Cписок некоторых директив php.ini, которые имеет смысл настроить для комфортной и безопасной работы с PHP.

magic_quotes_gpc если включена, автоматически добавляет слеши к данным пришедшим от пользователя - из POST, GET запросов и кук.

magic_quotes_runtime если включена, автоматически добавляет слеши к данным, полученным во время исполнения скрипта - например, из файла или базы данных.

register_globals если включена, переменные GET, POST, Cookie, Server будут регистрироваться как глобальные переменные. Если директива выключена, то глобальный доступ можно получить через массивы $HTTP_ENV_VARS, $HTTP_GET_VARS, $HTTP_POST_VARS, $HTTP_COOKIE_VARS, $HTTP_SERVER_VARS

track_vars если разрешена, то глобальные переменные GET, POST, Cookie, Server всегда будут находиться в глобальных массивах $HTTP_ENV_VARS, $HTTP_GET_VARS, $HTTP_POST_VARS, $HTTP_COOKIE_VARS, $HTTP_SERVER_VARS

allow_url_fopen если включена, позволяет обращаться с объектами URL как с файлами (по умолчанию включена!), есть смысл отключить данную директиву, если не планируете работать с удаленными файлами. Зачем облегчать хакерам жизнь? Присутствует только в версиях PHP выше 4.0.3 , до версии 4.0.3(включительно) можно лишь запретить во время компиляции PHP --disable-url-fopen-wrapper

upload_tmp_dir указывает на временный каталог для хранения файлов, загруженых с сервера.

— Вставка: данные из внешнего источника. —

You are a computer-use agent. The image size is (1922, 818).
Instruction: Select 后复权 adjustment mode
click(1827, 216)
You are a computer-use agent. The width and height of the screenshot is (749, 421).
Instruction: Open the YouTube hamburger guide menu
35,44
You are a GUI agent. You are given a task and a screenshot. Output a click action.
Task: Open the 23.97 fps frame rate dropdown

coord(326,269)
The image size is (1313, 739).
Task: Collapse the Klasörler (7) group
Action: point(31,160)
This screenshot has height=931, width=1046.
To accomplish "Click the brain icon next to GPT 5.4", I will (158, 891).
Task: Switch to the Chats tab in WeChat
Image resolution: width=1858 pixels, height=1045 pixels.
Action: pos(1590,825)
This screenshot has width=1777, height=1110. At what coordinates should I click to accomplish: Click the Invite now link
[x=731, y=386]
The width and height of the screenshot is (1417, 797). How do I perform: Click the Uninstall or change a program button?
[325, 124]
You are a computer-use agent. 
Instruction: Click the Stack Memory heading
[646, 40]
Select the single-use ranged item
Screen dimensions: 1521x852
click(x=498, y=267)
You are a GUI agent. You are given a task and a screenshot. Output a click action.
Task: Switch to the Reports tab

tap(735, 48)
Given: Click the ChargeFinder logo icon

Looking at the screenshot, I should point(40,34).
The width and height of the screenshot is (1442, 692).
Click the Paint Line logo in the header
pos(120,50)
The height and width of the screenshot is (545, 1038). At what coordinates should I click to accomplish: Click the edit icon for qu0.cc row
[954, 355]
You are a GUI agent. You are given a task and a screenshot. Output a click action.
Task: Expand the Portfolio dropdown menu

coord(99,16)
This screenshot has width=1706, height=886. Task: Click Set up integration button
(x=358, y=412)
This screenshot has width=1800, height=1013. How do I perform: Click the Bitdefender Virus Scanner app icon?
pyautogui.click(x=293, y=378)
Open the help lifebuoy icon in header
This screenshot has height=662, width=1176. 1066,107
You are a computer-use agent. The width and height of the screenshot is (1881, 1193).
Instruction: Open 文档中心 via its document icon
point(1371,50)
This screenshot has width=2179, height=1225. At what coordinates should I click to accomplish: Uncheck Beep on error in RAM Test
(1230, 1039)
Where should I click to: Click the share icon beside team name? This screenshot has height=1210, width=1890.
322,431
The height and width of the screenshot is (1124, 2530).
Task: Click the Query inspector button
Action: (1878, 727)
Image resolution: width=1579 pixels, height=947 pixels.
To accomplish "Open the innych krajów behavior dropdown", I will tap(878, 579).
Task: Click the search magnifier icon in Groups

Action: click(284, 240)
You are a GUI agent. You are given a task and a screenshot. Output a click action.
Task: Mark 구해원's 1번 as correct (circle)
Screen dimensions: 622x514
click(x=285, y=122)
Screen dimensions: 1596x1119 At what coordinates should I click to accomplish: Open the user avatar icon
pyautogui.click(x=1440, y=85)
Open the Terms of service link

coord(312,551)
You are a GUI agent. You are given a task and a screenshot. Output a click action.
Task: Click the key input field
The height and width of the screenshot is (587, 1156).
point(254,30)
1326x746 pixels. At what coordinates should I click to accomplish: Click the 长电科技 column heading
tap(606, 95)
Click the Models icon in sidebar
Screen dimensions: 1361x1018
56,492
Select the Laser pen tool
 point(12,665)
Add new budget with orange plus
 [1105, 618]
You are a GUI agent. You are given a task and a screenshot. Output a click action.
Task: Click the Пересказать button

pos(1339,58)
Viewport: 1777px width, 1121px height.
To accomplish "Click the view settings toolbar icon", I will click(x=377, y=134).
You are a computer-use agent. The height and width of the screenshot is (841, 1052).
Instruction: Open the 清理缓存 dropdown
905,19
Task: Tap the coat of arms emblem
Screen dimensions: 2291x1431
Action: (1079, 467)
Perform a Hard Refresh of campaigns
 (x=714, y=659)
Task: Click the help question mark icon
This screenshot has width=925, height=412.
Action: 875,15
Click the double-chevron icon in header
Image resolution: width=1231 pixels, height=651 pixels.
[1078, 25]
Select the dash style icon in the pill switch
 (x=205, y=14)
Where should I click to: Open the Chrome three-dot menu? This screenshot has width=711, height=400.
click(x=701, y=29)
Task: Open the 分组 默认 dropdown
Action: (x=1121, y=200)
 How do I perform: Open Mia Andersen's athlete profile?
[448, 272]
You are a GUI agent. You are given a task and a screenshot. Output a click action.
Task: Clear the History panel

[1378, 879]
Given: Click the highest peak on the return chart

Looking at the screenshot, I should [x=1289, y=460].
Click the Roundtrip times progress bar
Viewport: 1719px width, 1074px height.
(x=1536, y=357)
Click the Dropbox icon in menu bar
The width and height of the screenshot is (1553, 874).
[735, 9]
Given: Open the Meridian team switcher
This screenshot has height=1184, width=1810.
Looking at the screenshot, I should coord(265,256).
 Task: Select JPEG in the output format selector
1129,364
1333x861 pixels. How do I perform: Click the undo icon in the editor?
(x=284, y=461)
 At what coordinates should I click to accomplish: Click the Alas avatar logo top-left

safe_mode включитьвыключить безопасный режим для PHP

safe_mode_exec_dir если включен безопасный режим, то функции, которые исполняют системные программы (типа system, exec...) не будут работать вне этого каталога.

enable_dl Лучше отключить!!! Необходима лишь когда PHP стоит как модуль Apache. С помощью функции dl() можно включать и отключать динамическую загрузку расширений PHP через виртуальный сервер или каталог. При помощи динамической загрузки можно обойти запреты в safe_mode и open_base_dir. По умолчанию всегда разрешена! За исключением safe_mode.

display_errors если включена, показывает на экране ошибки как часть вывода HTML

error_log название файла, куда записываются програмные ошибки

error_reporting устанавливает степень подробности ошибок, значение должно быть числовое.

ignore_user_abort (по умолчанию разрешено). При запрете данной директивы, программа будет завершена, если пользователь завершит соединение с программой. Лучше выключить, так как юзер может написать 2 скрипта, с такой строкой в каждом скрипте ignore_user_abort(0): по истечении N-времени, 1 скрипт запустит второй, потом второй
запустит первый. Получается, что-то типа крона, будут кушаться системные ресурсы

include_path определяет список каталогов, в которых функции include(), require(),
fopen_with_path() проводят поиск файлов. По умолчанию установлена в "." (только в этом
каталоге). В UNIX каталоги в списке разделяются двоеточием, в Win точкой с запятой.

max_execution_time устанавливает максимальное время в секундах, отпущеных для работы скрипта по умолчанию - 30 секунд.

memory_limit устанавливает максимальный объем памяти (в байтах), который можно использовать программе и не позволяет кривым скриптам использовать весь объем памяти сервера.

Ну вот, пожалуй и все, в одной статье просто невозможно охватить все аспекты. Я надеюсь, что время затраченное на написание данной статьи, не пропадет даром и ваши веб-приложения станут более защищенными от взлома. Не забывайте о тех пользователях, которые будут использовать ваши скрипты на своих сайтах!